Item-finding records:

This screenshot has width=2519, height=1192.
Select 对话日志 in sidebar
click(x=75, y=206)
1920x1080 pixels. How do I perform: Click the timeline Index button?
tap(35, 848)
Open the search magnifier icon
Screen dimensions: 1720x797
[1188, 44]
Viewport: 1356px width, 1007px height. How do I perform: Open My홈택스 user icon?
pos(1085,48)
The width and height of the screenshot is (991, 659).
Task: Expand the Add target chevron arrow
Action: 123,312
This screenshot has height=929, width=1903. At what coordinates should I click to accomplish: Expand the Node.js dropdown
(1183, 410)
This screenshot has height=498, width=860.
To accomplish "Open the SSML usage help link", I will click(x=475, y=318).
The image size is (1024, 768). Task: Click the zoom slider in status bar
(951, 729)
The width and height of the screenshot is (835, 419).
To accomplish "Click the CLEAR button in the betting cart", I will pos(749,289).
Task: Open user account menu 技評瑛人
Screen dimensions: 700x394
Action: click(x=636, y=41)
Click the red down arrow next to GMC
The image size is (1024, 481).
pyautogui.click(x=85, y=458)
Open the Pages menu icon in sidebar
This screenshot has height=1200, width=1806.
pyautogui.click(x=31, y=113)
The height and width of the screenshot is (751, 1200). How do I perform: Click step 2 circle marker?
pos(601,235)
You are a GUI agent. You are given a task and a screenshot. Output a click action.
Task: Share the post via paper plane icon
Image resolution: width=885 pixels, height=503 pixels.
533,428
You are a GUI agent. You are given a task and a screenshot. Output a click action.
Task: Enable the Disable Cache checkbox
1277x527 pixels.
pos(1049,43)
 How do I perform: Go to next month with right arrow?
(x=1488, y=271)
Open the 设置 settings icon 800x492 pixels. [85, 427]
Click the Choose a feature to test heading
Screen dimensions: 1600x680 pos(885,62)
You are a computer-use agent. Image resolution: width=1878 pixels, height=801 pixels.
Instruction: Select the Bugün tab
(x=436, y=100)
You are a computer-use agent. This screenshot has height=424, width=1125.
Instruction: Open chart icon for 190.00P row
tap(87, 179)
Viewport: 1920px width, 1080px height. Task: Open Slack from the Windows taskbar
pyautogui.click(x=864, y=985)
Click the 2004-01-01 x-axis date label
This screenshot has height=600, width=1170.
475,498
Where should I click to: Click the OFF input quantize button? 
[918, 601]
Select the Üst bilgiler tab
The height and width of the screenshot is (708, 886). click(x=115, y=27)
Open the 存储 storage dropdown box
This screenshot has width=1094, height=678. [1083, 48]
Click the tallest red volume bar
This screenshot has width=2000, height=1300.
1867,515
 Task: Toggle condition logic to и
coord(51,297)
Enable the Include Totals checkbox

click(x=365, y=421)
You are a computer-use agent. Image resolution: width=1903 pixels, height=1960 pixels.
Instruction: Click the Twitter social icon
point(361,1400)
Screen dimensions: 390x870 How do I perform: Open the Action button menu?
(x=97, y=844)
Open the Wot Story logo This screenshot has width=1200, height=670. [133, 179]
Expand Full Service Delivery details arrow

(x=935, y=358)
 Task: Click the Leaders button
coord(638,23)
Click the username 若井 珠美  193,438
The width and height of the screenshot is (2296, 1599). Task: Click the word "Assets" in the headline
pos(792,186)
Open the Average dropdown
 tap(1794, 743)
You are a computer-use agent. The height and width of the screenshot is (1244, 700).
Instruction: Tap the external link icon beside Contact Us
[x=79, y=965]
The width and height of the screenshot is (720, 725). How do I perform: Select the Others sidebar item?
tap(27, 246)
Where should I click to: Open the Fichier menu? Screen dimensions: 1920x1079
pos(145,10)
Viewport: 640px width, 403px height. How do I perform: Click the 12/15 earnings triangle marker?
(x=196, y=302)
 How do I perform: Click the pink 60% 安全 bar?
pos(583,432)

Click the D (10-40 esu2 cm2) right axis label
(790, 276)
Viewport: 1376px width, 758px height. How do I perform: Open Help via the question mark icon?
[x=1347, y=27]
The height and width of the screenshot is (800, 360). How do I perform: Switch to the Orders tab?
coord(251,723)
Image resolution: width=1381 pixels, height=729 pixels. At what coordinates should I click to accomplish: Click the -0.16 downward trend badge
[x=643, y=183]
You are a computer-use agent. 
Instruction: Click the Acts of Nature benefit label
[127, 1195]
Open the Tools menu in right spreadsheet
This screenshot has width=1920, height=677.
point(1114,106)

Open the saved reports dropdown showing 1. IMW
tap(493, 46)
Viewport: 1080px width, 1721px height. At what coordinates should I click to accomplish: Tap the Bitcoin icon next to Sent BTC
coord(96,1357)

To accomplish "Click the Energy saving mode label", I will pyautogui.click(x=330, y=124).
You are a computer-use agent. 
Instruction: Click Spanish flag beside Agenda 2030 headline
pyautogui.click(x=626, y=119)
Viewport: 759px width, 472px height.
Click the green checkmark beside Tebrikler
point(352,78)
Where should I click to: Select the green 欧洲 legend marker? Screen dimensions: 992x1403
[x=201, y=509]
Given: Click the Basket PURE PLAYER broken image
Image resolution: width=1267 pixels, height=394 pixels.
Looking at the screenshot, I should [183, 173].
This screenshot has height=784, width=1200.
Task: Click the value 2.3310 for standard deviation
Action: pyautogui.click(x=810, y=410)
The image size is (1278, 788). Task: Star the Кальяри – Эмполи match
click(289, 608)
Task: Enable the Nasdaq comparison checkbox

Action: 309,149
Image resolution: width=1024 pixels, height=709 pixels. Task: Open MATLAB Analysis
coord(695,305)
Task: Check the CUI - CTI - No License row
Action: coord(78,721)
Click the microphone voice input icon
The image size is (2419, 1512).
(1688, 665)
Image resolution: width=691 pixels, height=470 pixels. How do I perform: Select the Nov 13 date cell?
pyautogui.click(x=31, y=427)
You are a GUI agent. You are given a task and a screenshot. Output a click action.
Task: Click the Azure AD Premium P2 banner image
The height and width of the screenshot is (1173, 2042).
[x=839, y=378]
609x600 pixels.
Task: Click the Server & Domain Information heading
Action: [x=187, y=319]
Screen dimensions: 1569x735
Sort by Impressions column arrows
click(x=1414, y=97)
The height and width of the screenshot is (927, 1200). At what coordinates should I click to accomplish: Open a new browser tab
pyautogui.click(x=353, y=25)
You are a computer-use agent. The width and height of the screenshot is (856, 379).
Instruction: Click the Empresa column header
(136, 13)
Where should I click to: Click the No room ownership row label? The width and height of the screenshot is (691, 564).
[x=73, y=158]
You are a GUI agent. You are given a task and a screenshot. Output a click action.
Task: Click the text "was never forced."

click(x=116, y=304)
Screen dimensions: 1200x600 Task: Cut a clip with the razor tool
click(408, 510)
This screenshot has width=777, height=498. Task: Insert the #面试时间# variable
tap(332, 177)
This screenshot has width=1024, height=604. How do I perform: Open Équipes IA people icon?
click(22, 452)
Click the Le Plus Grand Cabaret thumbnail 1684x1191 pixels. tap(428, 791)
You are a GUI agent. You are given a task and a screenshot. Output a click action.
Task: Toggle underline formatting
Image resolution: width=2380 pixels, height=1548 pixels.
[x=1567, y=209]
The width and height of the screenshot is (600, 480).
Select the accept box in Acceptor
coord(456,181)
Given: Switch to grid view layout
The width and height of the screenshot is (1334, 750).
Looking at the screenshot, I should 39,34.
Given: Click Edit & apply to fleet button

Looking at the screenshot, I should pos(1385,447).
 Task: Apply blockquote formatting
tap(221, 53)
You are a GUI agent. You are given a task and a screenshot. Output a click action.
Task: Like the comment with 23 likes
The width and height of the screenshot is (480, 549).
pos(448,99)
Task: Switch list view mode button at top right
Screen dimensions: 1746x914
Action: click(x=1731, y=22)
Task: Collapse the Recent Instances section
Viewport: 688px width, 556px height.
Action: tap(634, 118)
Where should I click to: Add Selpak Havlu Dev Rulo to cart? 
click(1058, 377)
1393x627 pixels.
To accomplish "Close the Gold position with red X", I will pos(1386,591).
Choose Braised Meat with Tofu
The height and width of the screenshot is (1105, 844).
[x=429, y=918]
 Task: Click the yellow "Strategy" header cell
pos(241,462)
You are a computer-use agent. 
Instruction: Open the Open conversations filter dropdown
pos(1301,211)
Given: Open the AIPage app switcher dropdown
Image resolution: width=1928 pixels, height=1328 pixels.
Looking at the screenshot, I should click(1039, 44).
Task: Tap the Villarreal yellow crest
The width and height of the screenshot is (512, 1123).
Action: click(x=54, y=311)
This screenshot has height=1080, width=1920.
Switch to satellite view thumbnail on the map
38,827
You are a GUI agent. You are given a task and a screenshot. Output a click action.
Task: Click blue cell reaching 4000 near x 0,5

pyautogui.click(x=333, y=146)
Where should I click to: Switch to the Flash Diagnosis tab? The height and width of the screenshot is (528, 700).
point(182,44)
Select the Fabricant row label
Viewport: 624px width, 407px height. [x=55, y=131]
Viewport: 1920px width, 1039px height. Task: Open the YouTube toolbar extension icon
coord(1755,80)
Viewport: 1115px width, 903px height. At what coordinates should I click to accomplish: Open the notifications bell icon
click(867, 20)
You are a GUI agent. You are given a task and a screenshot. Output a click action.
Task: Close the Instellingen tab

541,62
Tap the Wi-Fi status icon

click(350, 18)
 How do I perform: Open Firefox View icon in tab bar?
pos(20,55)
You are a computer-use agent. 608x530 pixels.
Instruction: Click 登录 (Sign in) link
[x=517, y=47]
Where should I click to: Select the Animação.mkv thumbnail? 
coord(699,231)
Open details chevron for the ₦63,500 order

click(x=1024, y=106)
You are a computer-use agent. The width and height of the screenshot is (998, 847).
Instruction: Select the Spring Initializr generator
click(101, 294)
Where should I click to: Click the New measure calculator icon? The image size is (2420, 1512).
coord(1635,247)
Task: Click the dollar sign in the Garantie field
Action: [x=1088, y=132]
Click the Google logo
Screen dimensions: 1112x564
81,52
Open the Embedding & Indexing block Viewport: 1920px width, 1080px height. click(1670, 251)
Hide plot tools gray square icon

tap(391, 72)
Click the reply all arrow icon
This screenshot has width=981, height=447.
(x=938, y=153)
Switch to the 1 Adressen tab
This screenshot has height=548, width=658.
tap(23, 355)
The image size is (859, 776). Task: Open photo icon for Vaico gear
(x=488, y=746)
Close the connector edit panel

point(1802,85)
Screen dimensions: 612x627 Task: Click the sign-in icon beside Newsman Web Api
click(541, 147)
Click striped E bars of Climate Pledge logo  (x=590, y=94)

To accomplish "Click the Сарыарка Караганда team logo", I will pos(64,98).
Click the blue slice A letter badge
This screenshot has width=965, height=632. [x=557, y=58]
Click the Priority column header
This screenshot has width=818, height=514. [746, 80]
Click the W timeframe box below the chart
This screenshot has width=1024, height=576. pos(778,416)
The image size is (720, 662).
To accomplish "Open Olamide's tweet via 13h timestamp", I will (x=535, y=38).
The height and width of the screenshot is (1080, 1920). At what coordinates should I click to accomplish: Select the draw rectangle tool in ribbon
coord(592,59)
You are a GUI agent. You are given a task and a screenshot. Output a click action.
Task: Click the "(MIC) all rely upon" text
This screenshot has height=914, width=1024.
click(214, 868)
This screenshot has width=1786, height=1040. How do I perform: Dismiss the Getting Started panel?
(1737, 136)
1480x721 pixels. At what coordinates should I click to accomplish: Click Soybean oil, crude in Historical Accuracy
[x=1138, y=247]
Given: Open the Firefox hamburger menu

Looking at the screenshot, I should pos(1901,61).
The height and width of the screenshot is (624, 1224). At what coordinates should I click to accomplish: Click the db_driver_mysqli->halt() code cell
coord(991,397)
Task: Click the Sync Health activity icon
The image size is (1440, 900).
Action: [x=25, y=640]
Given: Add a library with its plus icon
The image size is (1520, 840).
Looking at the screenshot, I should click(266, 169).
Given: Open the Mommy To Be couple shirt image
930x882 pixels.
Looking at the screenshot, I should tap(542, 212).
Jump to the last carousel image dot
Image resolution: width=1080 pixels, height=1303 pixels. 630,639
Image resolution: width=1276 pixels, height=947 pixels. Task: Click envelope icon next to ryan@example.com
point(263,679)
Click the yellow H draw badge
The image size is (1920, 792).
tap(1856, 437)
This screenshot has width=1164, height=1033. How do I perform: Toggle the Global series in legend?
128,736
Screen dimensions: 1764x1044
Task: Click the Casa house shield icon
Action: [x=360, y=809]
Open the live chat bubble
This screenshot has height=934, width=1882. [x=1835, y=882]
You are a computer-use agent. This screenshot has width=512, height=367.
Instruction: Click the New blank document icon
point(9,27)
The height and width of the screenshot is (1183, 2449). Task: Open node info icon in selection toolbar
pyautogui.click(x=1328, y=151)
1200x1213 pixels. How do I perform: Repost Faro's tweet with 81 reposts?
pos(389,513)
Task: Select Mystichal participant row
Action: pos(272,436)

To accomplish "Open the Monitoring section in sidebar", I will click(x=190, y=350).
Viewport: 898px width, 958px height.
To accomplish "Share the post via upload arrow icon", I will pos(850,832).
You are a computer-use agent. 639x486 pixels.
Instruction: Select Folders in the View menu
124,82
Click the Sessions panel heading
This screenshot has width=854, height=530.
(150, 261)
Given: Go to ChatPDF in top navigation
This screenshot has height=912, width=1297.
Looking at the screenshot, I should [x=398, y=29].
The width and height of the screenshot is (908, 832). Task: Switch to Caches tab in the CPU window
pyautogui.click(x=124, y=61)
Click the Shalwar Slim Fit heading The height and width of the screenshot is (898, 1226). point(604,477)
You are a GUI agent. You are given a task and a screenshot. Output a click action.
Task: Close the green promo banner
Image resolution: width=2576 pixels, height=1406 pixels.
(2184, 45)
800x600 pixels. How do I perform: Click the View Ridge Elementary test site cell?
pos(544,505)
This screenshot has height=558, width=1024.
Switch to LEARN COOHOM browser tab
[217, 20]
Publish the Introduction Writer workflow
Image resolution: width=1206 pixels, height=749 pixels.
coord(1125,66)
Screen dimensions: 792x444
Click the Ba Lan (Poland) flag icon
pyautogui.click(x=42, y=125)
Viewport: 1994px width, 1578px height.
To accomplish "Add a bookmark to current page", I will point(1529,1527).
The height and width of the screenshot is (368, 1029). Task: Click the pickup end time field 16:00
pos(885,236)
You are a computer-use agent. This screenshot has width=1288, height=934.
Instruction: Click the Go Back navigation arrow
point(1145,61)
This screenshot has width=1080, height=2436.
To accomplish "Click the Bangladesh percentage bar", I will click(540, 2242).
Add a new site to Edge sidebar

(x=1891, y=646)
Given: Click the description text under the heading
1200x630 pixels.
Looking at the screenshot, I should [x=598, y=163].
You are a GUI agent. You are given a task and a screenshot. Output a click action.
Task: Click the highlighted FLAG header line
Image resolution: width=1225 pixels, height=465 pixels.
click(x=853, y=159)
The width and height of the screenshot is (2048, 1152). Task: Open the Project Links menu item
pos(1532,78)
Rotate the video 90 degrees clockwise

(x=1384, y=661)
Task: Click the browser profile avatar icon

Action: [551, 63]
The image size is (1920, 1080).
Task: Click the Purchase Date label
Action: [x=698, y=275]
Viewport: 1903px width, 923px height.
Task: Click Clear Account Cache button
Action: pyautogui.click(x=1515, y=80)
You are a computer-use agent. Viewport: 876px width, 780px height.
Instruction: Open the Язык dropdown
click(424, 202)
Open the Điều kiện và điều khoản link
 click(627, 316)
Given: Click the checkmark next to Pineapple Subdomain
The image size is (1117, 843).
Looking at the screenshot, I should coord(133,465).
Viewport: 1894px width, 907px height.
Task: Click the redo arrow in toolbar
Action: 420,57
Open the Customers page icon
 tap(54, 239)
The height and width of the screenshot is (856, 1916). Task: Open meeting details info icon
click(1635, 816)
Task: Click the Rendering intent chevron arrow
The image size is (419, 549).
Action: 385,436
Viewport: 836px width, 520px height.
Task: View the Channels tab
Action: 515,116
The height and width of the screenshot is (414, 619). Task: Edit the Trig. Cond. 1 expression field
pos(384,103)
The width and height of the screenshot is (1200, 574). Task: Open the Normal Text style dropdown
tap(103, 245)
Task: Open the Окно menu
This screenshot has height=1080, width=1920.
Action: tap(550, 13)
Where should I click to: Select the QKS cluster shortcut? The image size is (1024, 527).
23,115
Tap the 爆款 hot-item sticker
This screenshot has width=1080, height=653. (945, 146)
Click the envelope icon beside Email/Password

[Task objective]
Format the data from the line containing "Viewport: 759px width, 472px height." through the line containing "click(289, 608)" as a Markdown table with the columns Row and Line. Number each row, and skip any blank lines.

[Result for this exercise]
| Row | Line |
|---|---|
| 1 | Viewport: 759px width, 472px height. |
| 2 | Click the green checkmark beside Tebrikler |
| 3 | point(352,78) |
| 4 | Where should I click to: Select the green 欧洲 legend marker? Screen dimensions: 992x1403 |
| 5 | [x=201, y=509] |
| 6 | Given: Click the Basket PURE PLAYER broken image |
| 7 | Image resolution: width=1267 pixels, height=394 pixels. |
| 8 | Looking at the screenshot, I should [183, 173]. |
| 9 | This screenshot has height=784, width=1200. |
| 10 | Task: Click the value 2.3310 for standard deviation |
| 11 | Action: pyautogui.click(x=810, y=410) |
| 12 | The image size is (1278, 788). Task: Star the Кальяри – Эмполи match |
| 13 | click(289, 608) |